[review 2007: honourable mentions]
For the Weakerthans it’s been a relatively straightforward progression since Left and Leaving. Reconstruction Site was the band’s first album for Epitaph, and probably the album with the widest appeal to date. The punkish guitar pop sound found itself with a little less punk and a little more pop, and the shift to character studies as lyrical subject material meant more people could relate in some way to the songs.
But for those of us who felt in their bones the desire to play on the baggage carousel or tape notes to the heavy machines like “we hope they treat you well, hope you don’t work too hard” (which, by the way, I always hoped were messages not to the operators of the machines, but to the machines themselves), Reconstruction Site was a bit of a letdown. Sure, the story of Michel Foucault and an Antarctica explorer having dinner was really funny and endearing (though the ill-advised country detour on “A New Name For Everything” balances that out), but it didn’t make up for the sense that John K. Samson was no longer really talking just to you, or about how you felt inside. Maybe this is why the Weakerthans were so popular with college crowds: they had just the right balance of literary compulsion and emotional sensitivity.

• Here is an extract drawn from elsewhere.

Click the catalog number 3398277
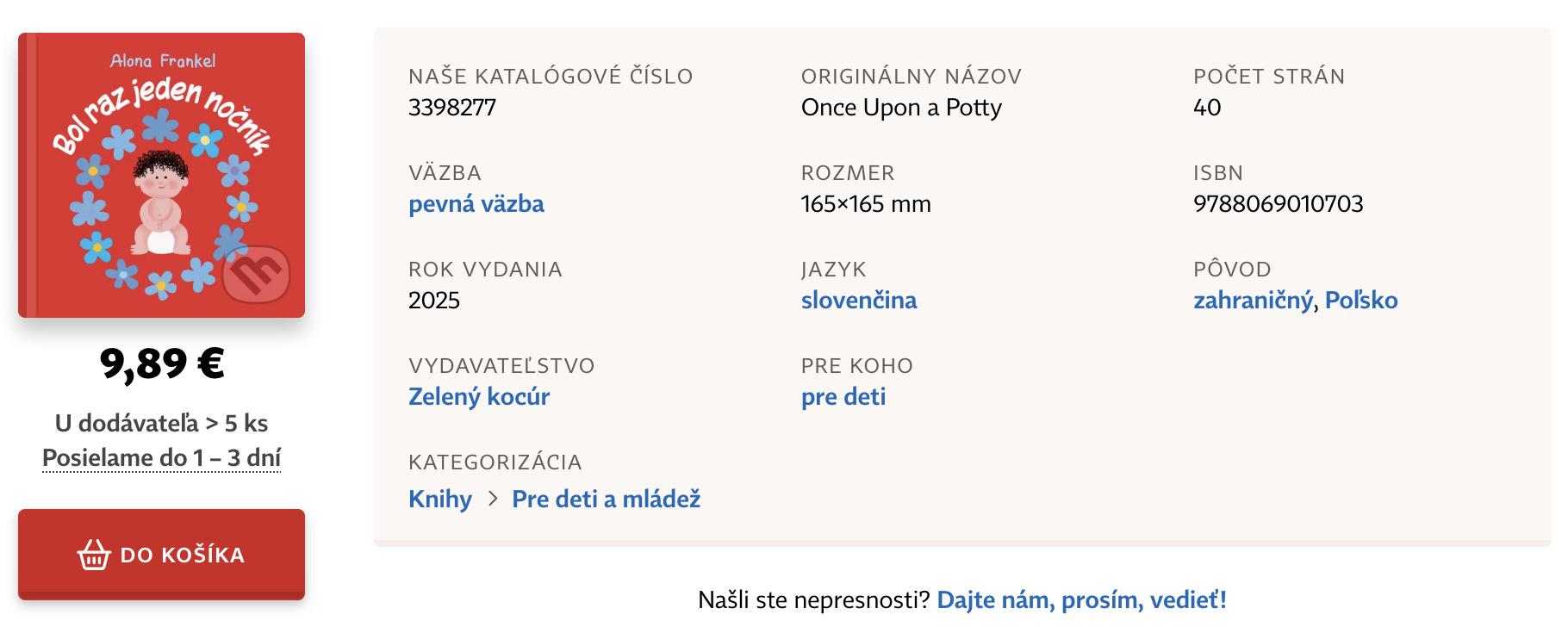tap(451, 108)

Where does Reunion Tour leave us, then? Seven years after Left and Leaving and ten after Fallow, it’d be foolish to imagine Samson would go back to writing about teenage flights of fancy or college-age heartbreak. Instead, the band adds to its catalogue of odes to Canadiana like hockey (”Elegy for Gump Worsley”), Winnipeg transit (”Civil Twilight”) and curling (”Tournament of Hearts,” a title that American commentators almost universally missed was a reference to the Canadian women’s curling championships). In that sense the Weakerthans are becoming ever so slightly like the Tragically Hip. But then the Tragically Hip never wrote a song about curling, as far as I remember. For that the Weakerthans have my everlasting gratitude (and apparently Canadian curling’s everlasting gratitude as well, if you read interviews with the band).
But gratitude doesn’t necessarily translate into love. Thankfully, Reunion Tour is an easier album to love than Reconstruction Site was. Though the Weakerthans’ sound is even tamer this time around, now just a glossier form of punk-inflected indie rock that won’t offend anyone by being too loud or too unpredictable, the band still knows the fine art of good songwriting, and there’s never a track that’s anything less than pleasant. At its best, like on “Civil Twilight” and “Tournament of Hearts,” Reunion Tour is still full of good singalongs and earworms.
If there’s a problem with the album, it’s that it’s not and never can be Left and Leaving. There’s no “My Favourite Chords,” no “Watermark,” no “Everything Must Go!” And perhaps the Weakerthans are a bit too complacent for comfort’s sake; one wonders how much longer they can stretch out their current modus operandi without making major changes to the formula. But for now, Reunion Tour will keep the Weakerthans in my good graces and even improve their standing a notch or two.